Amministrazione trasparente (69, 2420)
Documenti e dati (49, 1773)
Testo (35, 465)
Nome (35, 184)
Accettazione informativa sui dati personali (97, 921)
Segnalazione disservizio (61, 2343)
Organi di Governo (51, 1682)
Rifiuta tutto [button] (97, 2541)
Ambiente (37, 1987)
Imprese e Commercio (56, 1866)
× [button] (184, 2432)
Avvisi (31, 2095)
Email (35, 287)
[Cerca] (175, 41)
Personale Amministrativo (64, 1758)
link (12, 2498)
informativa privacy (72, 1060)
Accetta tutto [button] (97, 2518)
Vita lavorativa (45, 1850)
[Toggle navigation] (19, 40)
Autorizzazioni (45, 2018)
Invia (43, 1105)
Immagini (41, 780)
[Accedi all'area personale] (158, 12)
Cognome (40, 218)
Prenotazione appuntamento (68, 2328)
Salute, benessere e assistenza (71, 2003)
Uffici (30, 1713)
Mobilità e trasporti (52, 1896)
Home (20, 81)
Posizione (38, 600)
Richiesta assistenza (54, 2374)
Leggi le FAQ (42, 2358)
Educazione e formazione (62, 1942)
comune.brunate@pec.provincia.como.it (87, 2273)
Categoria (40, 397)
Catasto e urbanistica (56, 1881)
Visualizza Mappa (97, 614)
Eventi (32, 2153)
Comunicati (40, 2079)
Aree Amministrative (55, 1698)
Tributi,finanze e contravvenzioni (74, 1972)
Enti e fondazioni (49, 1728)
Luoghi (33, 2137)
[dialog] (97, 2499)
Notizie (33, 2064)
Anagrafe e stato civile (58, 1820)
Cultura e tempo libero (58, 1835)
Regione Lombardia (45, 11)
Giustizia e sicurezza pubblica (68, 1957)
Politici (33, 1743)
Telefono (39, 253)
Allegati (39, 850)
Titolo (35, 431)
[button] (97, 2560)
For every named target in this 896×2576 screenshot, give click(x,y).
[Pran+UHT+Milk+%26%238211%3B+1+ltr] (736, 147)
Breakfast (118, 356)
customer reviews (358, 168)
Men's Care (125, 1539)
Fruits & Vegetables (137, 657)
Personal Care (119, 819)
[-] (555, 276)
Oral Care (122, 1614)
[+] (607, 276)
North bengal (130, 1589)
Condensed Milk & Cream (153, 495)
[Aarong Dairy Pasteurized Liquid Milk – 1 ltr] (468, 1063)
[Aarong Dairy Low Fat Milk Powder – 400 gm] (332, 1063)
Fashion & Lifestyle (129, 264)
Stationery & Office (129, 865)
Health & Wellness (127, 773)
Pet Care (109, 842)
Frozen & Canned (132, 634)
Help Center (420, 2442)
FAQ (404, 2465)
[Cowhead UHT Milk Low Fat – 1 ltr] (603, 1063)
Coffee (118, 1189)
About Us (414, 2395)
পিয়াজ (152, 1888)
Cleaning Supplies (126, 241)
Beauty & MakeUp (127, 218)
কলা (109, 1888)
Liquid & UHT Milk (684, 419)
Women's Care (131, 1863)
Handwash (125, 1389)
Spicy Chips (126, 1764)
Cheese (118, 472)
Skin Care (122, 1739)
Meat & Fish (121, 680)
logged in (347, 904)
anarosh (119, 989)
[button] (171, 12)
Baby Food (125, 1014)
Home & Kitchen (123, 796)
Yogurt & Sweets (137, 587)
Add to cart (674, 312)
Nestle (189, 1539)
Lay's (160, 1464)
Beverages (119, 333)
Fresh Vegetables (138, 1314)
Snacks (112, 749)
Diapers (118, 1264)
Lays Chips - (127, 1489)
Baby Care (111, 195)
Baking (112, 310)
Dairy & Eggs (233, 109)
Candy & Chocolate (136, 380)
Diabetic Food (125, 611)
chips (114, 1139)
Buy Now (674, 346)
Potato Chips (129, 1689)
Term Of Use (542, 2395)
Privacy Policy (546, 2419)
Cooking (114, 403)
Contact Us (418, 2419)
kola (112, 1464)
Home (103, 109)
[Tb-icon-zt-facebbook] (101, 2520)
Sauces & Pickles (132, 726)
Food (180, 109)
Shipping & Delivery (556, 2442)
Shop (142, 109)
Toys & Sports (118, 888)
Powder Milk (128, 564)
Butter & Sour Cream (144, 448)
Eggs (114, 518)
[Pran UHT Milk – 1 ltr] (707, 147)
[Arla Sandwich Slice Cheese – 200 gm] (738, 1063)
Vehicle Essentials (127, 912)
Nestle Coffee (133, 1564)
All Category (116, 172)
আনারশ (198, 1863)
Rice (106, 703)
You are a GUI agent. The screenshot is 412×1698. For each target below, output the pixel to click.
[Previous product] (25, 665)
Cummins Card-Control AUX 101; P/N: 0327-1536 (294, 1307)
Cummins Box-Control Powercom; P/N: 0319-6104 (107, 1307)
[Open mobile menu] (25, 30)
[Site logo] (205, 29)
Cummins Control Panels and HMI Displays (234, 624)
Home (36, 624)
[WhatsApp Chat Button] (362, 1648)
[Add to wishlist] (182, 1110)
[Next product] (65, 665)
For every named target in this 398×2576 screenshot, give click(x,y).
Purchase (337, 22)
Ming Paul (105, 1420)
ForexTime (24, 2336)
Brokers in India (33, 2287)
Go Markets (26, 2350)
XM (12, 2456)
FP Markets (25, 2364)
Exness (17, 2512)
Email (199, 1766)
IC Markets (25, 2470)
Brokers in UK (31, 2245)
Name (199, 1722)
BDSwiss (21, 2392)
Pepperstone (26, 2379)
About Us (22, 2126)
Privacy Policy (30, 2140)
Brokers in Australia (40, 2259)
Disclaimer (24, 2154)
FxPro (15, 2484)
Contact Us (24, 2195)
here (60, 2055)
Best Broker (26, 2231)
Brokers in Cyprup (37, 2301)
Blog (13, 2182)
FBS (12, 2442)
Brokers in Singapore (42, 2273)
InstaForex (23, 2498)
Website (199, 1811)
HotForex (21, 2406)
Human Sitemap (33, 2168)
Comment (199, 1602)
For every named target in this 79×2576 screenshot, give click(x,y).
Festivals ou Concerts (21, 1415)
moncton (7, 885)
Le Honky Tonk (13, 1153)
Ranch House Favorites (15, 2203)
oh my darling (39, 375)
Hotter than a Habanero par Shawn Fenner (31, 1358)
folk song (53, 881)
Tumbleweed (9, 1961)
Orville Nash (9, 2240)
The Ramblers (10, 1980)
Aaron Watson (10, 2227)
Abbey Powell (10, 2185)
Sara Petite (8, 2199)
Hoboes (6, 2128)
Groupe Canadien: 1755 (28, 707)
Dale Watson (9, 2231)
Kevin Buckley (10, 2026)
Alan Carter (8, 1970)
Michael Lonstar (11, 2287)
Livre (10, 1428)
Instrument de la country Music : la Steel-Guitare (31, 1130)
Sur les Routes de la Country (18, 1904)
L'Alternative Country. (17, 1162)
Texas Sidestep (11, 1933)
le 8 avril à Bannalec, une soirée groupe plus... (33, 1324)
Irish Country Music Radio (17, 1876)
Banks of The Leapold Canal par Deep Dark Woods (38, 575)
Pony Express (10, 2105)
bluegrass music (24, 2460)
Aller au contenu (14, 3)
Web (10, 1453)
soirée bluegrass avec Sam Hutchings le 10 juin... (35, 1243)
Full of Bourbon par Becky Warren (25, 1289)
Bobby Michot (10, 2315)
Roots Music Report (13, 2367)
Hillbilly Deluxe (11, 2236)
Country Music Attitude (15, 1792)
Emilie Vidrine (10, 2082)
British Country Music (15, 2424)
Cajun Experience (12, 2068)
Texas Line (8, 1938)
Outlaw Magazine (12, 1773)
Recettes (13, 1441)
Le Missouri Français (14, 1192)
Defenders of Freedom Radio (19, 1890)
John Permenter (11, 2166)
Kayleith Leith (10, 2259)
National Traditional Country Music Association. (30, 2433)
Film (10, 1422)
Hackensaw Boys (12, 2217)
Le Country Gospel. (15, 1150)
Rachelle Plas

====

**EXERCISE DIRECTIONS**
Copy the lines above exactly, beginning at the line that has "Term Of Use (542, 2395)" and stopping after the line that has "Comment (199, 1602)", and omit the rest.

**YOUR SOLUTION**
Term Of Use (542, 2395)
Privacy Policy (546, 2419)
Cooking (114, 403)
Contact Us (418, 2419)
kola (112, 1464)
Home (103, 109)
[Tb-icon-zt-facebbook] (101, 2520)
Sauces & Pickles (132, 726)
Food (180, 109)
Shipping & Delivery (556, 2442)
Shop (142, 109)
Toys & Sports (118, 888)
Powder Milk (128, 564)
Butter & Sour Cream (144, 448)
Eggs (114, 518)
[Pran UHT Milk – 1 ltr] (707, 147)
[Arla Sandwich Slice Cheese – 200 gm] (738, 1063)
Vehicle Essentials (127, 912)
Nestle Coffee (133, 1564)
All Category (116, 172)
আনারশ (198, 1863)
Rice (106, 703)
You are a GUI agent. The screenshot is 412×1698. For each target below, output the pixel to click.
[Previous product] (25, 665)
Cummins Card-Control AUX 101; P/N: 0327-1536 (294, 1307)
Cummins Box-Control Powercom; P/N: 0319-6104 (107, 1307)
[Open mobile menu] (25, 30)
[Site logo] (205, 29)
Cummins Control Panels and HMI Displays (234, 624)
Home (36, 624)
[WhatsApp Chat Button] (362, 1648)
[Add to wishlist] (182, 1110)
[Next product] (65, 665)
For every named target in this 398×2576 screenshot, give click(x,y).
Purchase (337, 22)
Ming Paul (105, 1420)
ForexTime (24, 2336)
Brokers in India (33, 2287)
Go Markets (26, 2350)
XM (12, 2456)
FP Markets (25, 2364)
Exness (17, 2512)
Email (199, 1766)
IC Markets (25, 2470)
Brokers in UK (31, 2245)
Name (199, 1722)
BDSwiss (21, 2392)
Pepperstone (26, 2379)
About Us (22, 2126)
Privacy Policy (30, 2140)
Brokers in Australia (40, 2259)
Disclaimer (24, 2154)
FxPro (15, 2484)
Contact Us (24, 2195)
here (60, 2055)
Best Broker (26, 2231)
Brokers in Cyprup (37, 2301)
Blog (13, 2182)
FBS (12, 2442)
Brokers in Singapore (42, 2273)
InstaForex (23, 2498)
Website (199, 1811)
HotForex (21, 2406)
Human Sitemap (33, 2168)
Comment (199, 1602)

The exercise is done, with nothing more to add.